I have written a simple script as an advanced tool for my awk/sed requirements. In the script I compare two files on basis of values from one column of the query file and then extract whole entries from the master file. The script allows you to enter the values for columns and delimiters for each file.

The problem is that the 'delimiter' options are not recognized by script when given from command line.

Here is my code (partial):

##- - - - - - - -- - - - - - Arguments - - - - - - - - - - - - - -##
parser = argparse.ArgumentParser()

## Command line options
parser.add_argument("-m",  "--master",     dest="master", help="master file")
parser.add_argument("-q",  "--query",      dest="query",  help="queries to be extracted")
parser.add_argument("-d",  "--delimiter",  dest="delimiter",  default='\t', help="delimiter in master")
parser.add_argument("-p",  "--position",   dest="position",   default='1',  help="position/column of value in master")
parser.add_argument("-d2", "--delimiter2", dest="delimiter2", default='\t', help="delimiter in query")
parser.add_argument("-p2", "--position2",  dest="position2",  default='1',  help="position/column of value in query")

args = parser.parse_args()

def Extractor(master, query):

    out_file = ('%s_matched_%s' % (query,master))
    fh_out = open(out_file, 'w')

    query_set = () ## To unique query set
    for i in query:
        key = i.split('args.delimiter2')[int(args.position2)] ## Key is the value on which matching will be done
        query_set.add(key)

So as you see, I take options for the 'query file' delimiter from the command line and use them in the script via argparse, but that does not work.

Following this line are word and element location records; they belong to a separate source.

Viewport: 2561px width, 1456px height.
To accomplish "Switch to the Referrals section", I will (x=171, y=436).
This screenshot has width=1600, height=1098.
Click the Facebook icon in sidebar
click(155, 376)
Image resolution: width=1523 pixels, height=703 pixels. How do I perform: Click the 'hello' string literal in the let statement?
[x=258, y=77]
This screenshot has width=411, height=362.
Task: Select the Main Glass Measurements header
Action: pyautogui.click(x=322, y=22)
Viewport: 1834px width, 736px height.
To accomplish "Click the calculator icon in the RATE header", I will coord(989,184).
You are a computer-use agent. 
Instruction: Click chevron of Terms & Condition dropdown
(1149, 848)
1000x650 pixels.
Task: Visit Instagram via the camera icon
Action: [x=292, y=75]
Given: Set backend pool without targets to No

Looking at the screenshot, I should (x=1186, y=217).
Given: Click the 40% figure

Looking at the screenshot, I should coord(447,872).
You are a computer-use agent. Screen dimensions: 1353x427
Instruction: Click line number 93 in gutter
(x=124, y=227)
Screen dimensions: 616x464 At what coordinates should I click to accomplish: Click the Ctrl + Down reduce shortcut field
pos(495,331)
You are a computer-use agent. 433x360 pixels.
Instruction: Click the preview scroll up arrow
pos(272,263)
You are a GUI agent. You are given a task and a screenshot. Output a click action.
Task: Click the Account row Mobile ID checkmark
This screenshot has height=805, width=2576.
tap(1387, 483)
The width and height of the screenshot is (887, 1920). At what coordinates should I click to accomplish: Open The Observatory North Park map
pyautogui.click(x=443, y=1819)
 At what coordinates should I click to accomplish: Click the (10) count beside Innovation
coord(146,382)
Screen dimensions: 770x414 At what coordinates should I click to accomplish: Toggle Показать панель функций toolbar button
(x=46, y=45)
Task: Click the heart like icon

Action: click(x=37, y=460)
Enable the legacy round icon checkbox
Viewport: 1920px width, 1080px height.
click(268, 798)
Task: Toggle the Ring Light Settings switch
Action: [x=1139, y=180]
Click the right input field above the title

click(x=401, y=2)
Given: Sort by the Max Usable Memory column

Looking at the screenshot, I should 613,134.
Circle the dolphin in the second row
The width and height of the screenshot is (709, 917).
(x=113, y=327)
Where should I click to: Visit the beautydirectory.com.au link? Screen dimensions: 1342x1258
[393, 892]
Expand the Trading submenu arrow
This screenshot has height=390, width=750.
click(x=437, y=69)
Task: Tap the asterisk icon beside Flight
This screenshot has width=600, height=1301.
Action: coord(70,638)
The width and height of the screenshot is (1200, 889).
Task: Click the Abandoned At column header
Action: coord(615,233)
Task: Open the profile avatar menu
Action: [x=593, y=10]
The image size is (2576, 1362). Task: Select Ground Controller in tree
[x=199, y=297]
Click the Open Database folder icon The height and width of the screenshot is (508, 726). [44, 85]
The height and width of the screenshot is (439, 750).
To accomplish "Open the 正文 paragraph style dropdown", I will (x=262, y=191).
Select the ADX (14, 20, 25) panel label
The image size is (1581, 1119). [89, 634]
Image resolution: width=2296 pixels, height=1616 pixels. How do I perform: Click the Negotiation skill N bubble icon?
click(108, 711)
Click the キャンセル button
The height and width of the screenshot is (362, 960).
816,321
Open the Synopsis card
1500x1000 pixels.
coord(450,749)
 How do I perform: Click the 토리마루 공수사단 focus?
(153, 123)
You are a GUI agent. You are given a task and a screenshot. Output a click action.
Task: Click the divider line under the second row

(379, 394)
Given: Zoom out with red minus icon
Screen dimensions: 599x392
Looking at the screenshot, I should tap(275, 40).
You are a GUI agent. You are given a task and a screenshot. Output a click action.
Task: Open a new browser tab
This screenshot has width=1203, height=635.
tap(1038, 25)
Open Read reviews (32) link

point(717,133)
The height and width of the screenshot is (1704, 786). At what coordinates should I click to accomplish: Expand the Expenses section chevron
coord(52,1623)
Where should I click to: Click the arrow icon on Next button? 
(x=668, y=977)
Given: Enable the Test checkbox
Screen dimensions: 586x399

It only works if I explicitly mention the delimiter in the script like:

key = i.split('\t')[args.position2] ## Key is the value on which matching will be done

The command line option I give is:

$ py3 ExtractHeaders_v01.py -m ABC.csv -q XYZ.list -d2 \t -d , -p 1 -p2 0

where

  • ABC.csv is the master file from which to extract entries.
    • The second column will be used for matching (-p 1)
    • Its delimiter is comma (-d ,)
  • XYZ.list is the query file.
    • The first column will be used for matching (-p2 0)
    • Its delimiter is tab (-d2 \t)

Please help me understand why the delimiters are not used by script when given from the command line.

回答1:

You can also pass the Tab character in a *nix shell (bash for example) by pressing Ctrl+V followed by Tab enclosed in quotes (single or double), i.e. type " Ctrl+V Tab ".



回答2:

Your shell is interpreting the \t in your command line and what's getting passed to Python is, most likely, a single t. Try \\t or '\t' to get the literal two-character escape sequence into the argv. Then you'll need to unescape this string in Python:

delimiter = delimiter.decode("string-escape")